__WORK INSTRUCTION__. Copy out the entries that follow, unchanged.

BEGIN

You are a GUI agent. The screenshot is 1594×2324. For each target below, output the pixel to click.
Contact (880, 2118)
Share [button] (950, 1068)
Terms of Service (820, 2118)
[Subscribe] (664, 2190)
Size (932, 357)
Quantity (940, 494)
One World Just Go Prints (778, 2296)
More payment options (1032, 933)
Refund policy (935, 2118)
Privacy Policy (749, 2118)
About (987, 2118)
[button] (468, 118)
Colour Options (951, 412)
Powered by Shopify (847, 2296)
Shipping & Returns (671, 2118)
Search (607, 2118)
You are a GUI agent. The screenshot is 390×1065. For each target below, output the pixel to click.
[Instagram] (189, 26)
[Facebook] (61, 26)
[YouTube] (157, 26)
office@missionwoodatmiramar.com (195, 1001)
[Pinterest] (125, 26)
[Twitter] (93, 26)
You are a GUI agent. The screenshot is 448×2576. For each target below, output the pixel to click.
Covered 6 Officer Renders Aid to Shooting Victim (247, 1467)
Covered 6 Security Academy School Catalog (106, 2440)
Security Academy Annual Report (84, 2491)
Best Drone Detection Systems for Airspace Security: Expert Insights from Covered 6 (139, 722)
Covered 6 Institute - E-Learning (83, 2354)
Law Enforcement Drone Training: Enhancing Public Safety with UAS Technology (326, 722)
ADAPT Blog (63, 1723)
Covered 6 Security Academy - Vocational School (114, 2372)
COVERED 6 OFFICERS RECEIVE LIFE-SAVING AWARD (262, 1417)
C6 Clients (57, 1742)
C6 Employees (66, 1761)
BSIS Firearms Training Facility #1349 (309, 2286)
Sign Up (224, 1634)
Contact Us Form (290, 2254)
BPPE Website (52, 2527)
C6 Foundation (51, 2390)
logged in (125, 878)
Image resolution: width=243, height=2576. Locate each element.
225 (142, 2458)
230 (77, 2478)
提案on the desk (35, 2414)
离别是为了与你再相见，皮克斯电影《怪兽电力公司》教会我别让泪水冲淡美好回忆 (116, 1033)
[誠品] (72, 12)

END

__TASK ANSWER__.
You are a GUI agent. The screenshot is 1594×2324. For each target below, output the pixel to click.
Contact (880, 2118)
Share [button] (950, 1068)
Terms of Service (820, 2118)
[Subscribe] (664, 2190)
Size (932, 357)
Quantity (940, 494)
One World Just Go Prints (778, 2296)
More payment options (1032, 933)
Refund policy (935, 2118)
Privacy Policy (749, 2118)
About (987, 2118)
[button] (468, 118)
Colour Options (951, 412)
Powered by Shopify (847, 2296)
Shipping & Returns (671, 2118)
Search (607, 2118)
You are a GUI agent. The screenshot is 390×1065. For each target below, output the pixel to click.
[Instagram] (189, 26)
[Facebook] (61, 26)
[YouTube] (157, 26)
office@missionwoodatmiramar.com (195, 1001)
[Pinterest] (125, 26)
[Twitter] (93, 26)
You are a GUI agent. The screenshot is 448×2576. For each target below, output the pixel to click.
Covered 6 Officer Renders Aid to Shooting Victim (247, 1467)
Covered 6 Security Academy School Catalog (106, 2440)
Security Academy Annual Report (84, 2491)
Best Drone Detection Systems for Airspace Security: Expert Insights from Covered 6 (139, 722)
Covered 6 Institute - E-Learning (83, 2354)
Law Enforcement Drone Training: Enhancing Public Safety with UAS Technology (326, 722)
ADAPT Blog (63, 1723)
Covered 6 Security Academy - Vocational School (114, 2372)
COVERED 6 OFFICERS RECEIVE LIFE-SAVING AWARD (262, 1417)
C6 Clients (57, 1742)
C6 Employees (66, 1761)
BSIS Firearms Training Facility #1349 (309, 2286)
Sign Up (224, 1634)
Contact Us Form (290, 2254)
BPPE Website (52, 2527)
C6 Foundation (51, 2390)
logged in (125, 878)
Image resolution: width=243, height=2576. Locate each element.
225 (142, 2458)
230 (77, 2478)
提案on the desk (35, 2414)
离别是为了与你再相见，皮克斯电影《怪兽电力公司》教会我别让泪水冲淡美好回忆 (116, 1033)
[誠品] (72, 12)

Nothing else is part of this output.